Media coverage of the neighborhood centers on the Hipster Triangle, well, rhombus or hexagram, whatever, of Orchard/Stanton, Ludlow/Rivington and Clinton streets, not the Alsace/Lorraine of Chinatown and LES down near where I live. Places like ToTC's favorite watering hole or the eateries and drinkeries on Clinton get most of the love.
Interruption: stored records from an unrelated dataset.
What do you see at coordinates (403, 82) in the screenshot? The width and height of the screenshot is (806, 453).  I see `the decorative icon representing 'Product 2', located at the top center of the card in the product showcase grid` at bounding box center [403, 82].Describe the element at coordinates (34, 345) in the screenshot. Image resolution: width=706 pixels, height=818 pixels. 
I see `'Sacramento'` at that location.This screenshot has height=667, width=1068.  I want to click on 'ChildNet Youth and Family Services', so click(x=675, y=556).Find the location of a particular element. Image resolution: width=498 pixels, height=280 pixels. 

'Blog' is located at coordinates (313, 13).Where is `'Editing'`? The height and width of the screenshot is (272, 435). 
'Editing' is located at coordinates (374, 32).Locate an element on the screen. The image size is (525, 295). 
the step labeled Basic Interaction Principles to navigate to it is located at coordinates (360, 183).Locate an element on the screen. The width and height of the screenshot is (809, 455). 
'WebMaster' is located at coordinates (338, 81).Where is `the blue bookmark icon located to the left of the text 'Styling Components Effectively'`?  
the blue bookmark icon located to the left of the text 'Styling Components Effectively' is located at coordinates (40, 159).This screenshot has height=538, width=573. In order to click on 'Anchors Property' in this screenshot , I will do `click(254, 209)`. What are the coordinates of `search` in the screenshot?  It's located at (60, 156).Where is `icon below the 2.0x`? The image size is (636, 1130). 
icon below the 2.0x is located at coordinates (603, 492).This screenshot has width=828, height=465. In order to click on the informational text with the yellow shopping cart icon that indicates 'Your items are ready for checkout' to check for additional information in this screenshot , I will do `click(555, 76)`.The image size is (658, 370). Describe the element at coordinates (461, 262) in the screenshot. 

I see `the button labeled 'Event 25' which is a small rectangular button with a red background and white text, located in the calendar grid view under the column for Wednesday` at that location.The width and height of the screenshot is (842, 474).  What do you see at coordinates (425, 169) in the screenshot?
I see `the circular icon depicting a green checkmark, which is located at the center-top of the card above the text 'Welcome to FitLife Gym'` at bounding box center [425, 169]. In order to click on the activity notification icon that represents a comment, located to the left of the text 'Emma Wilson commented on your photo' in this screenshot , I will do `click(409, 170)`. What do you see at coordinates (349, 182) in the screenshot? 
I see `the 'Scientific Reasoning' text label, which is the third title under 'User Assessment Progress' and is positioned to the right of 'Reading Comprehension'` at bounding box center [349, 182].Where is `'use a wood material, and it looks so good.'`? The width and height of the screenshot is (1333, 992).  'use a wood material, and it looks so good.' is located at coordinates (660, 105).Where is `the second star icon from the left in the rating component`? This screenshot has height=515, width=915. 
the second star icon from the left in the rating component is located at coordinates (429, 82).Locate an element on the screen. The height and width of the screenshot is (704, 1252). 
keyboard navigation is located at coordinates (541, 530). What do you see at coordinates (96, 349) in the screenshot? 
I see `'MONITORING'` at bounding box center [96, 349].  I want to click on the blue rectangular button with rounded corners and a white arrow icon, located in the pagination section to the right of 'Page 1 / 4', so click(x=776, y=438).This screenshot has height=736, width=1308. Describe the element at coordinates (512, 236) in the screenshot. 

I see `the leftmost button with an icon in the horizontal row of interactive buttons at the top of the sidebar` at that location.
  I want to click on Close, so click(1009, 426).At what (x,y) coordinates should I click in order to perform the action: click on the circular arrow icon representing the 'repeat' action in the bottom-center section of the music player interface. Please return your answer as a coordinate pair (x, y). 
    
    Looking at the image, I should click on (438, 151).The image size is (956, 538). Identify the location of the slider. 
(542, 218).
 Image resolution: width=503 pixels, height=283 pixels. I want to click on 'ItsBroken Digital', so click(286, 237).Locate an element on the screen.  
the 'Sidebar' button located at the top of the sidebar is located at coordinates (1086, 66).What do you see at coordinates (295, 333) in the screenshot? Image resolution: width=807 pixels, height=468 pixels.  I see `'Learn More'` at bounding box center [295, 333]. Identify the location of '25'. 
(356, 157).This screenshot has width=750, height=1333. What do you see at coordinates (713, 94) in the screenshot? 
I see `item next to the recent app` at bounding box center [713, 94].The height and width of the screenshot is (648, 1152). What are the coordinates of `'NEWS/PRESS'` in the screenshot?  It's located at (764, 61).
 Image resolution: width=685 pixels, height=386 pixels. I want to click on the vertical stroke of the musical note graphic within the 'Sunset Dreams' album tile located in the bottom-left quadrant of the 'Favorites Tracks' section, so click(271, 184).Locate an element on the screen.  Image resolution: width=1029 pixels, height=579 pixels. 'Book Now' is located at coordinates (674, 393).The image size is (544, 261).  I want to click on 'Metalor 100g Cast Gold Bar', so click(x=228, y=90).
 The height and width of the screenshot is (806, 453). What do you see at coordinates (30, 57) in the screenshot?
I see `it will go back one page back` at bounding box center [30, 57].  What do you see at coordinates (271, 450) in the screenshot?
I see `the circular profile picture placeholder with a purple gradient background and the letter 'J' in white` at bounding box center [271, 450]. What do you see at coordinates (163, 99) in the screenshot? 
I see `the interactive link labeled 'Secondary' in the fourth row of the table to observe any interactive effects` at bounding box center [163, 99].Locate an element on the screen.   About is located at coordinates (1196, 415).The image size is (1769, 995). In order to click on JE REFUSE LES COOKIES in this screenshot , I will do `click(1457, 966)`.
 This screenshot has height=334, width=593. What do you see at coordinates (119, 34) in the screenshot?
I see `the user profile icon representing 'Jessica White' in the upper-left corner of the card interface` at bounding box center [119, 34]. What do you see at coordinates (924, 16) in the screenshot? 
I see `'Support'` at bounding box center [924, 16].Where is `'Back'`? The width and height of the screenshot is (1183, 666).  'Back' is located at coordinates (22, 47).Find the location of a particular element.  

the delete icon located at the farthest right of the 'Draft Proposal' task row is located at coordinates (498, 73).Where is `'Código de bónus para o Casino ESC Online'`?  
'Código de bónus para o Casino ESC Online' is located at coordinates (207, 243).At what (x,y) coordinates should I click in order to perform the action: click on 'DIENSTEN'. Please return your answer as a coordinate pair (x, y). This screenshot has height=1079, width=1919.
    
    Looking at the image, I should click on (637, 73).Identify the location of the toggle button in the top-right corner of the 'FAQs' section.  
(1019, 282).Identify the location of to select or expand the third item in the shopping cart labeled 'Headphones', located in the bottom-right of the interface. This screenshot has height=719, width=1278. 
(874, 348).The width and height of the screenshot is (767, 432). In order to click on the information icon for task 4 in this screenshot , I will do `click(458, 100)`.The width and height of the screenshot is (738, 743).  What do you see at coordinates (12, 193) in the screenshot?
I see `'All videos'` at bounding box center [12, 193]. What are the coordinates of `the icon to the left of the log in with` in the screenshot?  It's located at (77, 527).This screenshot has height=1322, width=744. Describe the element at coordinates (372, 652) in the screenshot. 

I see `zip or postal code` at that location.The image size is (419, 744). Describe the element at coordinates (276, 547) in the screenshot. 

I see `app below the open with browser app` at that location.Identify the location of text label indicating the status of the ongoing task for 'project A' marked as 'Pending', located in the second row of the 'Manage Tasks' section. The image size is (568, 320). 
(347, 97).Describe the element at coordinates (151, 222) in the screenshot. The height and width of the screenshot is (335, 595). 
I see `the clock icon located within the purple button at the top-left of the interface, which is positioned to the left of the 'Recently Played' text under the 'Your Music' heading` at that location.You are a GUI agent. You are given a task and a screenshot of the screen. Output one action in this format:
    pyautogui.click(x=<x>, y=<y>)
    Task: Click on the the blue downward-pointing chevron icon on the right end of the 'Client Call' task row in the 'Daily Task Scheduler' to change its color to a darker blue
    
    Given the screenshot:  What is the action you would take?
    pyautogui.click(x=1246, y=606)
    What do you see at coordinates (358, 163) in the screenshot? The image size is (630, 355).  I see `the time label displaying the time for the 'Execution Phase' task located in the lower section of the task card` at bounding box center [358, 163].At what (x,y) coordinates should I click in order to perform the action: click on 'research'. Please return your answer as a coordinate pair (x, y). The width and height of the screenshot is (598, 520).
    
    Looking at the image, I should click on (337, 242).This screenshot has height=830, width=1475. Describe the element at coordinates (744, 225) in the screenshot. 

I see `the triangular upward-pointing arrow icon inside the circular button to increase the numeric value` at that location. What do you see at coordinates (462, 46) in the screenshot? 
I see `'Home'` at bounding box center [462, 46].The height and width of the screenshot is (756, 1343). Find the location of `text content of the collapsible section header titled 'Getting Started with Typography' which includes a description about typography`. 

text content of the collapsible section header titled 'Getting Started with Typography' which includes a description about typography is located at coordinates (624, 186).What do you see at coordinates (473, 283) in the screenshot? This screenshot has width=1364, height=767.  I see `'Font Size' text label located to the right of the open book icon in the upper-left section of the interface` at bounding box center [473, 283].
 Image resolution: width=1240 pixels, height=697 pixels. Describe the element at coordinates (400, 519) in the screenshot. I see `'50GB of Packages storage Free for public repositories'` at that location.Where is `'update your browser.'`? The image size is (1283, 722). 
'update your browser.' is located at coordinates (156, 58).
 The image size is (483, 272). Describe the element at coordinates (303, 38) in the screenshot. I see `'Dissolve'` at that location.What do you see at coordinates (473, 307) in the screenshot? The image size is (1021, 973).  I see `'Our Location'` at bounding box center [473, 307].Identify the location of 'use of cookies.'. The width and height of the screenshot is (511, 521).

But for once, the Hipster Hexagram's less attractive, less fashionable sister gets the spotlight.

Let's look at the bars, streets, restaurants, events etc VV name drops, shall we?


Above DelanceyBelow Delancey:
Max Fish
Essex Street Market
Welcome to the Johnson's
Nicole duFresne
35 Clinton
Tenement Museum
Eldridge Street Synagogue
The Pickle Guys
Doughnut Plant
Kossar's Bialys
Good World Bar and Grill
Lolita Bras
Grand St
Seward Park Public Library

Take that, Above Delancey!

To be fair, the piece implicitly mentions Grilled Cheese, Arlene's Grocery and Kuma Inn and/or Suba, and I suppose neither the Tenement Museum nor the public library can match the pizzaz of Mercury Lounge or the notoriety of Katz's.

And I have nothing against our more attractive, better dressed neighbors to the north. Above Delancey is always there for me when I get tired of Chinese and Malaysian takeouts and it brings all kinds of great live music to walking distance. Still, it's nice to be recognized sometimes.

The article itself is a good quick read and gets into the changing demographics of the 'hood. I do have to disagree on the boundaries - I think the neighborhood ends at Division or East Broadway, not East River, and I would put the western boundary at Allen, or at most, Sarah D. Roosevelt Park. Not that it matters or anything.